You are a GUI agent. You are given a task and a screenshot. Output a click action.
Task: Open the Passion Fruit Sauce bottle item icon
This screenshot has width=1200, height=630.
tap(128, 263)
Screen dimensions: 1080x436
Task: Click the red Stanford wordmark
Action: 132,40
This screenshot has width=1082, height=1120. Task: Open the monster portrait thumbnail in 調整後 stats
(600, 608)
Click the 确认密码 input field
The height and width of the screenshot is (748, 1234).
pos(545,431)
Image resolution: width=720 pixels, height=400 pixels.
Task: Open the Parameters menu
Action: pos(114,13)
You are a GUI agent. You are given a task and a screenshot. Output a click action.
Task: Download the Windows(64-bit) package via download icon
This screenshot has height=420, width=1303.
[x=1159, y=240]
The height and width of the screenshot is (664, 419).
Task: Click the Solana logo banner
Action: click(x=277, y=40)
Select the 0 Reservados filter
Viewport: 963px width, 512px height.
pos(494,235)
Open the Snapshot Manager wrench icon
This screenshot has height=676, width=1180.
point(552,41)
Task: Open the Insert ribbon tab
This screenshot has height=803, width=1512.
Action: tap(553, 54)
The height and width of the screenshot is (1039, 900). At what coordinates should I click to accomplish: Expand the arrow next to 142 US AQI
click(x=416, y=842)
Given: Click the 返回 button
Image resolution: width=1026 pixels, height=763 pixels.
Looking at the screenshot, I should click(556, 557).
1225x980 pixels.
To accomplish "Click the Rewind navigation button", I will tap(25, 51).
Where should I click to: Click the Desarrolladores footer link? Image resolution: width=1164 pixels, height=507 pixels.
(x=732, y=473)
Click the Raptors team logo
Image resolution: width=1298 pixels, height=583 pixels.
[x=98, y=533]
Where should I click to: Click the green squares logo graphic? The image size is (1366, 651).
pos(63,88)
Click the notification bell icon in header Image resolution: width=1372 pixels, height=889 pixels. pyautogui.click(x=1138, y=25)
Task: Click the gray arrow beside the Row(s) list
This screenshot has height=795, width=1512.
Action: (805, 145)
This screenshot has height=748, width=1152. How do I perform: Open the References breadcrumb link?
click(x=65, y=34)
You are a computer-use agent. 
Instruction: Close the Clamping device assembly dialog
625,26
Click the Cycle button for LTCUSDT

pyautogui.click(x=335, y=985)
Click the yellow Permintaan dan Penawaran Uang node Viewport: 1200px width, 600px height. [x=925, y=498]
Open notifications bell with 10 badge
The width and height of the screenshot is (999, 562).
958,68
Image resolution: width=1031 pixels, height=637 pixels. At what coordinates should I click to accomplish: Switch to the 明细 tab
*****
Nothing but the lines from the one containing "Given: Click the 返回 button" to the end of the records above should appear, each copied exactly.

▸ **SOLUTION TO THE PROBLEM**:
Given: Click the 返回 button
Image resolution: width=1026 pixels, height=763 pixels.
Looking at the screenshot, I should click(556, 557).
1225x980 pixels.
To accomplish "Click the Rewind navigation button", I will tap(25, 51).
Where should I click to: Click the Desarrolladores footer link? Image resolution: width=1164 pixels, height=507 pixels.
(x=732, y=473)
Click the Raptors team logo
Image resolution: width=1298 pixels, height=583 pixels.
[x=98, y=533]
Where should I click to: Click the green squares logo graphic? The image size is (1366, 651).
pos(63,88)
Click the notification bell icon in header Image resolution: width=1372 pixels, height=889 pixels. pyautogui.click(x=1138, y=25)
Task: Click the gray arrow beside the Row(s) list
This screenshot has height=795, width=1512.
Action: (805, 145)
This screenshot has height=748, width=1152. How do I perform: Open the References breadcrumb link?
click(x=65, y=34)
You are a computer-use agent. 
Instruction: Close the Clamping device assembly dialog
625,26
Click the Cycle button for LTCUSDT

pyautogui.click(x=335, y=985)
Click the yellow Permintaan dan Penawaran Uang node Viewport: 1200px width, 600px height. [x=925, y=498]
Open notifications bell with 10 badge
The width and height of the screenshot is (999, 562).
958,68
Image resolution: width=1031 pixels, height=637 pixels. At what coordinates should I click to accomplish: Switch to the 明细 tab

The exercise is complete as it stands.